_本文:_
::::::::::

GANを使って猿の脳を活性化させる画像を生成する方法
感覚神経科学の目的は、どの刺激がどの脳細胞を活性化するかを正確に理解することです。霊長類の視覚システムでは、視覚皮質、下側頭皮質(2つの重要な視覚領域)などの特定のニューロンが、色、特定の運動方向、曲線、さらには顔などの特定の刺激に優先的に反応することが知られています。
しかしながら、このアプローチは、全ての可能な画像を提示することができないという事実によって制限されており(量が多すぎるため)、特定のニューロンを最大に活性化する視覚刺激を正確に特定することは依然として難しいままでした。
この論文では、あらかじめ選択された画像を使用して結果を偏らせることなくニューロンの視覚的な好みを研究する方法が提案されています。
ここでは、事前に訓練されたGANと、ニューロンの反応に基づいてGANが生成した画像の進化(合成)を可能にする「遺伝的アルゴリズム」との組み合わせを使用し、細胞がコード化する捉えどころのない「真の画像」を見つけることに取り組んでいます。

::::::::::

[コレクションから取られた記録]

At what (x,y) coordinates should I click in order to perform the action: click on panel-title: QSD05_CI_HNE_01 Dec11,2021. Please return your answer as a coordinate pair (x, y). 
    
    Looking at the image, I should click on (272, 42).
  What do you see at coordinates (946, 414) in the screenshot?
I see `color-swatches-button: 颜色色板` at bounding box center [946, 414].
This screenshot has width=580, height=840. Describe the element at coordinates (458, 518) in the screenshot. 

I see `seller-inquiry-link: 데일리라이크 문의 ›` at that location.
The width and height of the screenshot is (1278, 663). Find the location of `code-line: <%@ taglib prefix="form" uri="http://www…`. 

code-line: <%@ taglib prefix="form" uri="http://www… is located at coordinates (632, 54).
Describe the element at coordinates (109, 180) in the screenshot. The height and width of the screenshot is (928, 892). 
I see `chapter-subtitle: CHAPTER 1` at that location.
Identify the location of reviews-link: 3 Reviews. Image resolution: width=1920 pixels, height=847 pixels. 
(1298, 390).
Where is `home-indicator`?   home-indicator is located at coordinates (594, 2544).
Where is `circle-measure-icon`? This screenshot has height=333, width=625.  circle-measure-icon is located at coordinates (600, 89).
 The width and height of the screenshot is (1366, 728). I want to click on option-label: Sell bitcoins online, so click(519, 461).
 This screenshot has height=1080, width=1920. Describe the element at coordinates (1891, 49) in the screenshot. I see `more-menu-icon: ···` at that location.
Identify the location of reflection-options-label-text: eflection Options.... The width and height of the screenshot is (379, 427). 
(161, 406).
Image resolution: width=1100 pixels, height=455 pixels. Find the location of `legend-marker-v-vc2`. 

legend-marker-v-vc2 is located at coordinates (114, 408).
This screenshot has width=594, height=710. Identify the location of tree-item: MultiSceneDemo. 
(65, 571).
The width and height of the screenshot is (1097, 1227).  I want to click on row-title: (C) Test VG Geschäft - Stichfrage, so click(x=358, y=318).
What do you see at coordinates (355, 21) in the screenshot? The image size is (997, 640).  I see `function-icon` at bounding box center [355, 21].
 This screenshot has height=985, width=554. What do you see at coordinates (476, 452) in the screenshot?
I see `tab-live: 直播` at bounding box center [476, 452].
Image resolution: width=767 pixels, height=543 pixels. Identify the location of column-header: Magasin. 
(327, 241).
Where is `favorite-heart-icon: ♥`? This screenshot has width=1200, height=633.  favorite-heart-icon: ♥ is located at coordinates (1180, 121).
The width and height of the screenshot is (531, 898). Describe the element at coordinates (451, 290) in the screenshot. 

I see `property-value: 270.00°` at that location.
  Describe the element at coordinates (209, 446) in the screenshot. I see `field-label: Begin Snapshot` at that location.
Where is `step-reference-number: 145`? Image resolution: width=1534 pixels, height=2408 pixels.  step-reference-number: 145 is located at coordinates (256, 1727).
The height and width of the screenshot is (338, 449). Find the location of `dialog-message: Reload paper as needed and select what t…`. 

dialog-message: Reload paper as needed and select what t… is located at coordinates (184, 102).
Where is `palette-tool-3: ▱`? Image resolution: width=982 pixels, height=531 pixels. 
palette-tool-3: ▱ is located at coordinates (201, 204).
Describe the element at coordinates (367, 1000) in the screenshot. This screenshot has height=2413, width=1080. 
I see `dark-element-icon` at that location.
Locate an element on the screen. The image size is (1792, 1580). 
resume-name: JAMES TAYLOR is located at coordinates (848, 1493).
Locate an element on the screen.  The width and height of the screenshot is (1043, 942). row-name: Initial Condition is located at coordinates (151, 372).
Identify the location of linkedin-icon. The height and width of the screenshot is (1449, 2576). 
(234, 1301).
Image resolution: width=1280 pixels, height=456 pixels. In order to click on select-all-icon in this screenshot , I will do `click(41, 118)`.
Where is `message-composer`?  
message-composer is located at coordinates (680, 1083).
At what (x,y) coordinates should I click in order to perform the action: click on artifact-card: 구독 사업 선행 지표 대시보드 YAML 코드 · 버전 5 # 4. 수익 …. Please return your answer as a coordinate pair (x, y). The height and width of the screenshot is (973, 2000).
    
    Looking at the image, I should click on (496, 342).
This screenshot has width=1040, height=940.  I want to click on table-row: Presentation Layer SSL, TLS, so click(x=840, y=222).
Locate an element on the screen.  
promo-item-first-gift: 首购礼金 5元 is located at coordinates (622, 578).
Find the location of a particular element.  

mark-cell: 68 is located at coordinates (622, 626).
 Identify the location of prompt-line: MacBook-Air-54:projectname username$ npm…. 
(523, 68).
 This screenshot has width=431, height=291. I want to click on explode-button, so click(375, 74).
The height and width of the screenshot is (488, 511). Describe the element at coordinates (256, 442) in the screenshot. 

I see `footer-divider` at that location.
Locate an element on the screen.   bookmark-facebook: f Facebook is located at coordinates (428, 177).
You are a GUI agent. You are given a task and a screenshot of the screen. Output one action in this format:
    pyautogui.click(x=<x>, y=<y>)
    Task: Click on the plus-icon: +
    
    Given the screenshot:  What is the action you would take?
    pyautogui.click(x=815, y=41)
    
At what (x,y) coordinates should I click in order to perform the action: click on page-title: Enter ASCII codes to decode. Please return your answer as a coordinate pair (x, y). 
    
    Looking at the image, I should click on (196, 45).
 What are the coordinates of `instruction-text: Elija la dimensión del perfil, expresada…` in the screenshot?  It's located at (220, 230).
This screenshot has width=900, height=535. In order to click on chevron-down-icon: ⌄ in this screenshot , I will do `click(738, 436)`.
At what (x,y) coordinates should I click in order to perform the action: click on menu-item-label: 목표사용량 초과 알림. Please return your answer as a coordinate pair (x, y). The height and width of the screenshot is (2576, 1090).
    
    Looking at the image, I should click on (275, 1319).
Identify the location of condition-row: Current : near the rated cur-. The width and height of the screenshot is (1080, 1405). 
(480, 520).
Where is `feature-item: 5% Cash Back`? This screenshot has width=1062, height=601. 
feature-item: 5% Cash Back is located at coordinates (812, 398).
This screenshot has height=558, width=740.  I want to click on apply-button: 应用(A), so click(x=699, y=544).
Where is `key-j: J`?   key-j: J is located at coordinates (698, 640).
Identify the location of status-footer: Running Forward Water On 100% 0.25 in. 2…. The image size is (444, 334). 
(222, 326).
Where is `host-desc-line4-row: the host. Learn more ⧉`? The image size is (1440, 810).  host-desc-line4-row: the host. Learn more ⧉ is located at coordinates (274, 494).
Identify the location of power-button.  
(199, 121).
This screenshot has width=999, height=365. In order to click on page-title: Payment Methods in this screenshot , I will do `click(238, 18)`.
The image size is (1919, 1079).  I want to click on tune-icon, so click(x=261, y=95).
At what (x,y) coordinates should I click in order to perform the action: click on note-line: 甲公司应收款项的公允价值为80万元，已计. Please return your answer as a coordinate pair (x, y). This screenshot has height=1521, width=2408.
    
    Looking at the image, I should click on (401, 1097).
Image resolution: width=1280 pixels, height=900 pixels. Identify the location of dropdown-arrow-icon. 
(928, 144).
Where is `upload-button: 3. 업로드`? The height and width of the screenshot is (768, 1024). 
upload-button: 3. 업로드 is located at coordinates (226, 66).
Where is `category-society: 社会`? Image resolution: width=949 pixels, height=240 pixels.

::::::::::

_読解の応用:_
1. 本文によれば、感覚神経科学の目的は何ですか。
2. 本文の「GANを使って猿の脳を活性化させる画像を生成する方法」から「依然として難しいままでした。」までを、一字も変えずに書き写してください。
これらの記録を参照する必要はありません。

_課題の解答:_
1. どの刺激がどの脳細胞を活性化するかを正確に理解することです。

2.
GANを使って猿の脳を活性化させる画像を生成する方法
感覚神経科学の目的は、どの刺激がどの脳細胞を活性化するかを正確に理解することです。霊長類の視覚システムでは、視覚皮質、下側頭皮質(2つの重要な視覚領域)などの特定のニューロンが、色、特定の運動方向、曲線、さらには顔などの特定の刺激に優先的に反応することが知られています。
しかしながら、このアプローチは、全ての可能な画像を提示することができないという事実によって制限されており(量が多すぎるため)、特定のニューロンを最大に活性化する視覚刺激を正確に特定することは依然として難しいままでした。